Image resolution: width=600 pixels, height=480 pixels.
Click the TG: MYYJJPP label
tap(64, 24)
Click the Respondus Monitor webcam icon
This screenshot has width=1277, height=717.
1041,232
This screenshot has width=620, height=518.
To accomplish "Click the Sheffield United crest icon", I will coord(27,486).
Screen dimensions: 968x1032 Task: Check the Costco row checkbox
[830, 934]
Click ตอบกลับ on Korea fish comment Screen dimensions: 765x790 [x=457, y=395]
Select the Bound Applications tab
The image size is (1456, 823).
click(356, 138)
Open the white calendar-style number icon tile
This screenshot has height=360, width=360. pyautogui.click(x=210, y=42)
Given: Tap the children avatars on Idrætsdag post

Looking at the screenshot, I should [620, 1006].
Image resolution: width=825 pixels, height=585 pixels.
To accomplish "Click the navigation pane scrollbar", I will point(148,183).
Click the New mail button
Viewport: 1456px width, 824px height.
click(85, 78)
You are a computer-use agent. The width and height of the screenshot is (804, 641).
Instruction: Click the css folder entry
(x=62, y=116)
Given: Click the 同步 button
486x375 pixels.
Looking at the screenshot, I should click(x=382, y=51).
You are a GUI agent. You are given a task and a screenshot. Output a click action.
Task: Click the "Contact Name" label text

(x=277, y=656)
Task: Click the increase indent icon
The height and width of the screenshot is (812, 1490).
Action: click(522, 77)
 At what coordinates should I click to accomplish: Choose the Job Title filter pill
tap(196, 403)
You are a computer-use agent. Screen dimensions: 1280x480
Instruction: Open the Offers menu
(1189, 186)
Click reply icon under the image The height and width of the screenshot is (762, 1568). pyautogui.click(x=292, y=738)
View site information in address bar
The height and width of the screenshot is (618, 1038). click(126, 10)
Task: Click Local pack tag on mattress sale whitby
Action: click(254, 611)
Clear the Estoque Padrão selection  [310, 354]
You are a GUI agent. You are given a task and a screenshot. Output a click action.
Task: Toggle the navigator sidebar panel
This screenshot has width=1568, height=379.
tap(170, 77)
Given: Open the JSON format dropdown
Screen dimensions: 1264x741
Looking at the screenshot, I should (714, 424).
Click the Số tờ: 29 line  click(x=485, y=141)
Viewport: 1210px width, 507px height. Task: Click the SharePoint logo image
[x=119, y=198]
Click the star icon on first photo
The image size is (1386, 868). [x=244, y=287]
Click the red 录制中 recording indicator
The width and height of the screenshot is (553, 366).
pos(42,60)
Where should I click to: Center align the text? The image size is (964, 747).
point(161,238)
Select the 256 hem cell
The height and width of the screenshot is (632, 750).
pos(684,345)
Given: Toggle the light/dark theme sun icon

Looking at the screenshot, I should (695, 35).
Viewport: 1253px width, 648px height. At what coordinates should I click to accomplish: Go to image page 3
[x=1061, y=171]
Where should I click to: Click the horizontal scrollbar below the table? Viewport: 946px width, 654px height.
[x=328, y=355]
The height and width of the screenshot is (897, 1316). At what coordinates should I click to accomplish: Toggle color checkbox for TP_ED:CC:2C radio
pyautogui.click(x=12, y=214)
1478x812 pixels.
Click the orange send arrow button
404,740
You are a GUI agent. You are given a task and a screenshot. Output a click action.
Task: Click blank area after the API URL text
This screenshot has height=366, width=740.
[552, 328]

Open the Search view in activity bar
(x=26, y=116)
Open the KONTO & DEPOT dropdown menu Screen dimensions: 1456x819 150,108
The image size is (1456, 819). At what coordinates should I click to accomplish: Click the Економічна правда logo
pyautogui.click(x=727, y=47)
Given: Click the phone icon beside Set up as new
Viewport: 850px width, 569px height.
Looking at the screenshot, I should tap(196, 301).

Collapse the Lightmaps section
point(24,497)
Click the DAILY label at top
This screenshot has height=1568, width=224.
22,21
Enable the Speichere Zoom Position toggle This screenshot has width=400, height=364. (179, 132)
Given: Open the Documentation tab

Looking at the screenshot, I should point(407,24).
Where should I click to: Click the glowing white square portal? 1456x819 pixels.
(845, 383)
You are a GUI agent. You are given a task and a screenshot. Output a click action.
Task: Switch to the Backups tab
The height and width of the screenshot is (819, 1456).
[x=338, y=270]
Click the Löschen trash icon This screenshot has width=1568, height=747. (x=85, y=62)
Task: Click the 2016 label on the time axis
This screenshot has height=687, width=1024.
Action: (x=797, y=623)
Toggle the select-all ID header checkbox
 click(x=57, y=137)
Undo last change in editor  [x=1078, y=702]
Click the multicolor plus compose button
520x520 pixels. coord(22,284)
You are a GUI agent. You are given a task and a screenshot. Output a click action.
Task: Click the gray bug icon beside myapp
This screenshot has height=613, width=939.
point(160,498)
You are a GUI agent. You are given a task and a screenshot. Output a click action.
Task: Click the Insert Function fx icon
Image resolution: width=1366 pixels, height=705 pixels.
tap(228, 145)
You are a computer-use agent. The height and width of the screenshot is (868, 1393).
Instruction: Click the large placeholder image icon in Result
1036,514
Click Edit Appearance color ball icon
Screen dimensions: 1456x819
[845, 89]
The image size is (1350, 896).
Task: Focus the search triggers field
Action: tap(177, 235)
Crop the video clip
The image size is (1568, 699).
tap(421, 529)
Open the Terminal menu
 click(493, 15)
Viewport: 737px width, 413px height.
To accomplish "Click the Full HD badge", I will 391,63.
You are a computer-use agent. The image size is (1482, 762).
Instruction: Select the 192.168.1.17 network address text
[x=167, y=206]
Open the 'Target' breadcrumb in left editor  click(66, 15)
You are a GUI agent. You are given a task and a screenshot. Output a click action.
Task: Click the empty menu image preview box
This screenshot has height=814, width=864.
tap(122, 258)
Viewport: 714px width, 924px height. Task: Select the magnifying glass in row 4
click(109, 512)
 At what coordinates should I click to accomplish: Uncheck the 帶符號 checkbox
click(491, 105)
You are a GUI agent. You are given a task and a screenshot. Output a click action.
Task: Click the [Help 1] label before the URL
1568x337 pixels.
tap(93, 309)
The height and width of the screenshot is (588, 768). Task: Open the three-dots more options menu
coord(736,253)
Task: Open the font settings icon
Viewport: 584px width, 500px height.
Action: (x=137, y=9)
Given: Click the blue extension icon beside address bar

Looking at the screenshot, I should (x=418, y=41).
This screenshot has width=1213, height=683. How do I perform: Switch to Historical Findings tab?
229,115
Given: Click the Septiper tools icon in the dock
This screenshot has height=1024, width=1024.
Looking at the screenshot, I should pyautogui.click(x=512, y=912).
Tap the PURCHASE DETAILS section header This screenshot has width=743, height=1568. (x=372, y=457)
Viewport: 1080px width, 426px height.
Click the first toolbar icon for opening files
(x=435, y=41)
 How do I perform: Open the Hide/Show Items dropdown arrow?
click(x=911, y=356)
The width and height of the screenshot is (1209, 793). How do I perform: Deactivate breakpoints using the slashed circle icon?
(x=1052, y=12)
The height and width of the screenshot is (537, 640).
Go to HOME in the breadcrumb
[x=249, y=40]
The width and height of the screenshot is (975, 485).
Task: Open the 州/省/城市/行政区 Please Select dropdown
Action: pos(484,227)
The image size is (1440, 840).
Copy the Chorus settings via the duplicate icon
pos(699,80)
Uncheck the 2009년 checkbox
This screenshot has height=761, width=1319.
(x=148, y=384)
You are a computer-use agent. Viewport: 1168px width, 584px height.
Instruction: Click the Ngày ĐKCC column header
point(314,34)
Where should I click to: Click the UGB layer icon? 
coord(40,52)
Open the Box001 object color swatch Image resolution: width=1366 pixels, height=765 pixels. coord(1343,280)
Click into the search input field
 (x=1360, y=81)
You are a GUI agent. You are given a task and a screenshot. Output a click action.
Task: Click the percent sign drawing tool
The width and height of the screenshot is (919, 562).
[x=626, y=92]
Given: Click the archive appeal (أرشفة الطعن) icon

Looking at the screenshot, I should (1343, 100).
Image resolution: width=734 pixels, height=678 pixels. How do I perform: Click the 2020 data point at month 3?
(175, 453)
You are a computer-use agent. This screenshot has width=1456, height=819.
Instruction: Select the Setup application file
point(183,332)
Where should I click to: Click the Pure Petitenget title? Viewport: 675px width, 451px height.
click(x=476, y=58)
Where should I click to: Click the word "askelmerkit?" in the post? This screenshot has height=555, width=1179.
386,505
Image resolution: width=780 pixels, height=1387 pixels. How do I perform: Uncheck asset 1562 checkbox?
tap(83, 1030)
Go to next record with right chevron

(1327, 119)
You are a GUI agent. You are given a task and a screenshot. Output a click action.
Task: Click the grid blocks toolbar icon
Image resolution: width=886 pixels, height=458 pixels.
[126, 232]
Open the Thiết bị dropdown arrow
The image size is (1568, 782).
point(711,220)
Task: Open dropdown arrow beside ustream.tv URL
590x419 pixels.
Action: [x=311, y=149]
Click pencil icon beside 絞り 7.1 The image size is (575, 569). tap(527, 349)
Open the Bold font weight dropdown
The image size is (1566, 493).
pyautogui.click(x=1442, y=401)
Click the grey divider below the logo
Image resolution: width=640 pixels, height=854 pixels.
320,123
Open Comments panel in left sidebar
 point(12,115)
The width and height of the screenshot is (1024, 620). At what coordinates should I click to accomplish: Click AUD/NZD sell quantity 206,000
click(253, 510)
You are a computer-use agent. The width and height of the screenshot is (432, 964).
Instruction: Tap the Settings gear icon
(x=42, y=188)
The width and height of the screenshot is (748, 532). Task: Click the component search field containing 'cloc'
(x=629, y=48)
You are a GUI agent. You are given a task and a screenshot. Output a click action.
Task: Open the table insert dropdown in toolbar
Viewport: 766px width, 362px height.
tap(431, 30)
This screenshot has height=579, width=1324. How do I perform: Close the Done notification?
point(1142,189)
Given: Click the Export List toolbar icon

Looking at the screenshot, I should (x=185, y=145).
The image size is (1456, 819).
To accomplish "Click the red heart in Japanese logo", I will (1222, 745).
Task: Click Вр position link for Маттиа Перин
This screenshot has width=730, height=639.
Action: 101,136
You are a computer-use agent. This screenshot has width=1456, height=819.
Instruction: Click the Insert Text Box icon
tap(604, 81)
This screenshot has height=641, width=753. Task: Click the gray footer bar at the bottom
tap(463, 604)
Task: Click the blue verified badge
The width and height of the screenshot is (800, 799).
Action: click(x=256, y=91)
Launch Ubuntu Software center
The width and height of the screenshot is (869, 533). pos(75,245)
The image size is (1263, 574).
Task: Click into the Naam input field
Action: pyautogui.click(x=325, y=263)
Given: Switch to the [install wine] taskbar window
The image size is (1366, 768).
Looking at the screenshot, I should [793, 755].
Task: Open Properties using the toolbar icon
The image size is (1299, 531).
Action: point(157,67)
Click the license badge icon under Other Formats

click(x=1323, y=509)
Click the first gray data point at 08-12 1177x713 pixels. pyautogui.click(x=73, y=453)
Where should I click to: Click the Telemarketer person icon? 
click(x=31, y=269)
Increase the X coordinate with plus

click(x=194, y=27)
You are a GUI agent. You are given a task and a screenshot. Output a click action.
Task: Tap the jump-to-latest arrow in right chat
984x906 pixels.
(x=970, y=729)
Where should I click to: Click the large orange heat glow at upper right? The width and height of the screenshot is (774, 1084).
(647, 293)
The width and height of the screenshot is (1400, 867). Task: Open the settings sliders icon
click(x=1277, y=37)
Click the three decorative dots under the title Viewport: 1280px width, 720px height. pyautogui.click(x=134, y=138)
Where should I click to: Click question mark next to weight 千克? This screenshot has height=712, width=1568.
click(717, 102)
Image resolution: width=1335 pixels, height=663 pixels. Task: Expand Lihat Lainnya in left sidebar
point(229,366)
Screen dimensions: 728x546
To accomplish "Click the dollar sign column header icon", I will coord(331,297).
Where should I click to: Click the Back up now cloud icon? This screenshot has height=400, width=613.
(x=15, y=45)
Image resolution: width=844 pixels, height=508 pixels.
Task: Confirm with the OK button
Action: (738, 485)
━━━━━━━━━━━━━━━━
In the records, starting at the first line and ending at the line that contains "click(85, 78)", replace "button" with "icon" and leave everything else the same. Give only those lines.

**Task answer**
Image resolution: width=600 pixels, height=480 pixels.
Click the TG: MYYJJPP label
tap(64, 24)
Click the Respondus Monitor webcam icon
This screenshot has width=1277, height=717.
1041,232
This screenshot has width=620, height=518.
To accomplish "Click the Sheffield United crest icon", I will coord(27,486).
Screen dimensions: 968x1032 Task: Check the Costco row checkbox
[830, 934]
Click ตอบกลับ on Korea fish comment Screen dimensions: 765x790 [x=457, y=395]
Select the Bound Applications tab
The image size is (1456, 823).
click(356, 138)
Open the white calendar-style number icon tile
This screenshot has height=360, width=360. pyautogui.click(x=210, y=42)
Given: Tap the children avatars on Idrætsdag post

Looking at the screenshot, I should [620, 1006].
Image resolution: width=825 pixels, height=585 pixels.
To accomplish "Click the navigation pane scrollbar", I will point(148,183).
Click the New mail icon
Viewport: 1456px width, 824px height.
click(85, 78)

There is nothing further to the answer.